(Data excerpts)
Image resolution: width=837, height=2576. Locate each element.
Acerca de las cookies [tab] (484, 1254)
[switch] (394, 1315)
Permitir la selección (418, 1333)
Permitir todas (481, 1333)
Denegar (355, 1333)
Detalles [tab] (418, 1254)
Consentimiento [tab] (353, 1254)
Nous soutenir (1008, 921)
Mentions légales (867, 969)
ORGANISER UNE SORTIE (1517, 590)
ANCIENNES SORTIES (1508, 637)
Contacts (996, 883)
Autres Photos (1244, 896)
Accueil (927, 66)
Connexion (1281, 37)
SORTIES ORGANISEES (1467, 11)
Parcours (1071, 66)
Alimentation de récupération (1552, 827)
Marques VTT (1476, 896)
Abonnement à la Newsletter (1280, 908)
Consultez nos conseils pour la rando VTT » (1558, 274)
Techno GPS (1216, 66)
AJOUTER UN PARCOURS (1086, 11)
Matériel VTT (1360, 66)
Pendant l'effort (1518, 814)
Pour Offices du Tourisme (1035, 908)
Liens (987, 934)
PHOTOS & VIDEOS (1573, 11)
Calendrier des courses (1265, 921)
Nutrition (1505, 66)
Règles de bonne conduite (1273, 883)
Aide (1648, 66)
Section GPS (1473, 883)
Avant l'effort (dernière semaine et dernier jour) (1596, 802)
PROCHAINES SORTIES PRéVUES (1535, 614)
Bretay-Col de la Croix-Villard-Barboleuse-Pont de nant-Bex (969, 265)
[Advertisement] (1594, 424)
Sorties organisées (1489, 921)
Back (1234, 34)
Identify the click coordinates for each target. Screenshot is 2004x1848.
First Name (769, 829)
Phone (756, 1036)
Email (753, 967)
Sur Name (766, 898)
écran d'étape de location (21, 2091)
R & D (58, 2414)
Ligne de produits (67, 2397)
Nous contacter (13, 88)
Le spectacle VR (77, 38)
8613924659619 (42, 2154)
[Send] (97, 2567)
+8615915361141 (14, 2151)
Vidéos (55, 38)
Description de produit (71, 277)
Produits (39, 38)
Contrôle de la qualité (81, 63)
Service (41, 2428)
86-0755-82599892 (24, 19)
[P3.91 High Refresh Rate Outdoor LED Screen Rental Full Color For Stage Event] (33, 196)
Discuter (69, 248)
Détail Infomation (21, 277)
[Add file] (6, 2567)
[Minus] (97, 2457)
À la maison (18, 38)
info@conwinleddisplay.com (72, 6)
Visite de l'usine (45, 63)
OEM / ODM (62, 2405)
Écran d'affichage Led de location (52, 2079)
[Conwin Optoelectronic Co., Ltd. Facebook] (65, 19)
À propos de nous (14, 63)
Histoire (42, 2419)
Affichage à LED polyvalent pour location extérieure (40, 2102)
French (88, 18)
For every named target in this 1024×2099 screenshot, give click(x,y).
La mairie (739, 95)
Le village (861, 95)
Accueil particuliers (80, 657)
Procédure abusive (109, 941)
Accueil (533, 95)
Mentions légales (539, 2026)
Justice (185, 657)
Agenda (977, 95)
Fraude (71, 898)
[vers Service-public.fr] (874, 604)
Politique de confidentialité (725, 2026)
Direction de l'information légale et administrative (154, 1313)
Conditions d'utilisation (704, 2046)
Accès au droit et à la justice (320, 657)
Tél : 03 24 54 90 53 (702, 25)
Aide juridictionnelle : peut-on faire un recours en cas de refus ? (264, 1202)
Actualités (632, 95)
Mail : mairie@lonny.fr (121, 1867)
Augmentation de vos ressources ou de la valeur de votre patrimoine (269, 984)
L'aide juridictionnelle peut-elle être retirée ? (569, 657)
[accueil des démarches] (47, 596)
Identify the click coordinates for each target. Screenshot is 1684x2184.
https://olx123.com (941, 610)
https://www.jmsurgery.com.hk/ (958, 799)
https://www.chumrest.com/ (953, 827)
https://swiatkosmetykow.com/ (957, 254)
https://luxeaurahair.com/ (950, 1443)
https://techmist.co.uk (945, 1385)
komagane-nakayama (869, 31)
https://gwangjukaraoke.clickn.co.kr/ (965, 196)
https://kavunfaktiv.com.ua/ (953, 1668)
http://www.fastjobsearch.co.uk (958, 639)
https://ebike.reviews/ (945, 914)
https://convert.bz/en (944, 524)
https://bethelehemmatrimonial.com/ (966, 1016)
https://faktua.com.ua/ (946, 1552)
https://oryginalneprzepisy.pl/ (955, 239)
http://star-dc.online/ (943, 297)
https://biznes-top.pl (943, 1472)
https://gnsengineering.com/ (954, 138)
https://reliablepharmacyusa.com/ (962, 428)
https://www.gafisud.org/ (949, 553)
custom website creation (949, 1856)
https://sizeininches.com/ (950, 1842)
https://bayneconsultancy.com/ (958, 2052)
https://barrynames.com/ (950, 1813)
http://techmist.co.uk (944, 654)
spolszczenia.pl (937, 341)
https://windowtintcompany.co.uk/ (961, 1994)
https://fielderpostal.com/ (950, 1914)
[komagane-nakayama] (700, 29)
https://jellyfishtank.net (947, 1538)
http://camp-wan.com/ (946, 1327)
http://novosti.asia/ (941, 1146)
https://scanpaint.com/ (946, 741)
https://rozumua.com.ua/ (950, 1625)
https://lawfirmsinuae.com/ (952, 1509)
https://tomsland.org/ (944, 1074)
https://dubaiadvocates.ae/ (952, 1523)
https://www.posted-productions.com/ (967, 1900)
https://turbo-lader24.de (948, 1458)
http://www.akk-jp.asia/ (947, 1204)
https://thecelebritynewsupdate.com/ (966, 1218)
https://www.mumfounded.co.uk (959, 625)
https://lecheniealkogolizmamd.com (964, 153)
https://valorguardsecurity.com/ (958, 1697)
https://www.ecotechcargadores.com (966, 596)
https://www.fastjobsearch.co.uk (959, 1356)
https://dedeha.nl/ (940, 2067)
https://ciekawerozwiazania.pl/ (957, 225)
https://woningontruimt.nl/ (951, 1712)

--- Problem statement ---
Repeat only the lines from the one holding "https://dubaiadvocates.ae/ (952, 1523)" through the last line of the data.

--- Answer to this exercise ---
https://dubaiadvocates.ae/ (952, 1523)
https://www.posted-productions.com/ (967, 1900)
https://turbo-lader24.de (948, 1458)
http://www.akk-jp.asia/ (947, 1204)
https://thecelebritynewsupdate.com/ (966, 1218)
https://www.mumfounded.co.uk (959, 625)
https://lecheniealkogolizmamd.com (964, 153)
https://valorguardsecurity.com/ (958, 1697)
https://www.ecotechcargadores.com (966, 596)
https://www.fastjobsearch.co.uk (959, 1356)
https://dedeha.nl/ (940, 2067)
https://ciekawerozwiazania.pl/ (957, 225)
https://woningontruimt.nl/ (951, 1712)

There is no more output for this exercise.